[DOCUMENT EXTRACT]:
┄┄┄┄┄┄
Badly Needed: Thorough Monitoring as Threat of Zika Virus Stays Beyond Birth, Brazilian Scientists Say

By Collie Lane, Parent Herald October 04, 06:02 am

For families in places infected by Zika virus, the birth of a seemingly healthy infant does not guarantee the child is not affected by the Zika virus, according to scientists from Brazil. This likelihood is stressing a necessity to improve the tracking of the development and well-being of newborns that might have been exposed to the virus when in the womb.

In a report posted in the New England Journal of Medicine last August, Brazilian scientists reported a baby, whose mom was exposed to Zika virus at the later part of pregnancy, which has usually been thought of as a less susceptible time. The baby did not manifest any marks of development issues, although the virus was still detected in his serum, saliva and urine after two months of delivery. It was only after six months that he displayed neuropsychomotor developmental delay with global hypertonia and spastic hemiplegia, with the right dominant side more severely affected.
┄┄┄┄┄┄
[TASK SET]:
1. Answer these questions on the Zika article:
(a) What country are the scientists quoted in the article from?
(b) In what journal was their report posted?
(c) After how many months did the baby display neuropsychomotor developmental delay?
2. Carry on the Zika article from its last sentence.
The entries come from a different source than the Zika article.

[Collected data]
┄┄┄┄┄┄
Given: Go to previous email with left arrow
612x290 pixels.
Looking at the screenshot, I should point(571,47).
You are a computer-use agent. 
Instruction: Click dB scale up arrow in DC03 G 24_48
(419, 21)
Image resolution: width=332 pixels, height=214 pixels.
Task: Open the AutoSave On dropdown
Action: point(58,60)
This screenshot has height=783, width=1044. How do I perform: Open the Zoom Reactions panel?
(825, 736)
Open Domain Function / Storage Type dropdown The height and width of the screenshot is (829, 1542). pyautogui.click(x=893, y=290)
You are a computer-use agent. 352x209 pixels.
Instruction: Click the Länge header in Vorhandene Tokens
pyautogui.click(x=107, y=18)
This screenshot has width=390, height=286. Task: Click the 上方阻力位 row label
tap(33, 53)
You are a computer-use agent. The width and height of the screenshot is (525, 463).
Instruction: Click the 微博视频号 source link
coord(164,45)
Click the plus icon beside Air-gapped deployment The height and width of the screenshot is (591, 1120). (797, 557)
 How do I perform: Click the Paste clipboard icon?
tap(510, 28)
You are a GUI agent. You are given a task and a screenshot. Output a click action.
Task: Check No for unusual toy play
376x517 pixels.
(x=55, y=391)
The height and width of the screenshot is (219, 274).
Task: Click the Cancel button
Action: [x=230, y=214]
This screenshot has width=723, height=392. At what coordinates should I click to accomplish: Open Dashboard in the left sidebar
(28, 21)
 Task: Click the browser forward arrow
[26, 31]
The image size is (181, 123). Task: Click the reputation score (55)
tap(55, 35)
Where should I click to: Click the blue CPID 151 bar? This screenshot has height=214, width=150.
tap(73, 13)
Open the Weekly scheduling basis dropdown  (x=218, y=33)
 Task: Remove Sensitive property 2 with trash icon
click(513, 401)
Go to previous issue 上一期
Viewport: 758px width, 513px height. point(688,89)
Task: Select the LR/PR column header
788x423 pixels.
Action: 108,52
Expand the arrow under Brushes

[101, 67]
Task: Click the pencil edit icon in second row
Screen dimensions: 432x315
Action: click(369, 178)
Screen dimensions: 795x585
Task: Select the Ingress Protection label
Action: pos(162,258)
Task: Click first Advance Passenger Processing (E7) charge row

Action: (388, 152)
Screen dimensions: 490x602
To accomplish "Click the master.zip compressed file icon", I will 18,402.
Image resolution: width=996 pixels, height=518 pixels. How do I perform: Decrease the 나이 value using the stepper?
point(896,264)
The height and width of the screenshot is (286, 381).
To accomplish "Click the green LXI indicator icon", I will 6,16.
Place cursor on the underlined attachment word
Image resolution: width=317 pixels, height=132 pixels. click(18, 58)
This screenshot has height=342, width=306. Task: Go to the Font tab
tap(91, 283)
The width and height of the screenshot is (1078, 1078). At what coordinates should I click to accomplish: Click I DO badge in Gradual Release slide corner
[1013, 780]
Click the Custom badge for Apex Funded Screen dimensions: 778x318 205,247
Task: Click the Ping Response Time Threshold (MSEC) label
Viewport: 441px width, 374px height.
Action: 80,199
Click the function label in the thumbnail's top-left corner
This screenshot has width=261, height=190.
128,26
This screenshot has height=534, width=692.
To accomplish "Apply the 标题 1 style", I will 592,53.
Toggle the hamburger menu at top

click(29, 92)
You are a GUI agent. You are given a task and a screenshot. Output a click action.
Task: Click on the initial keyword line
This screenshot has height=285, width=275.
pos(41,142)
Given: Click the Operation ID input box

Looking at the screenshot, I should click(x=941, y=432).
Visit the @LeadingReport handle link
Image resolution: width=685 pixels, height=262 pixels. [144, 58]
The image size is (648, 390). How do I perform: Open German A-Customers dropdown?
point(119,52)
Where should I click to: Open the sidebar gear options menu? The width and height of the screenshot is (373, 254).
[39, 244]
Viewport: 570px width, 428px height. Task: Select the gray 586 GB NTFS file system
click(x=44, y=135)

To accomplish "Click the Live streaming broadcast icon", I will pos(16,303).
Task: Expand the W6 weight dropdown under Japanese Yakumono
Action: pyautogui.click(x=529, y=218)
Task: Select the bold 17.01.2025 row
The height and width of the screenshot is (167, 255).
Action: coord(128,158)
┄┄┄┄┄┄
[WRITTEN RESPONSES]:
1.
(a) Brazil
(b) The New England Journal of Medicine
(c) Six months

2.
By which the Brazilian scientists suggest that the Zika virus can stay longer in the body system of a baby and trigger health issues later on than formerly supposed. "There's not that much long-term follow-up with the Zika infection. This provides insight into the fact that risk doesn't disappear with delivery," Martha Rac, a maternal-fetal medicine specialist at Texas Children's Pavilion for Women and Baylor College of Medicine in Houston, shared via Kaiser Health News.

"It is just critical to evaluate the entire child. Even in the child who does not have microcephaly, that doesn't mean no evaluation is needed," Dr. Catherine Spong of the NIH's National Institute of Child Health and Human Development also said to abcNEWS. The report underscores that deep study is required for infants born to Zika-exposed moms in order to know the extent of health issues the babies might face.

Now when asked how long will the Zika-exposed babies be required to be examined for health issues, Dr. Sprong told ABCNews: "I can't say at this moment in time how long do we need to follow these children, because this is new for us." She added, "It's just essential to be able to come up with what these answers are, to be able to help women and families know."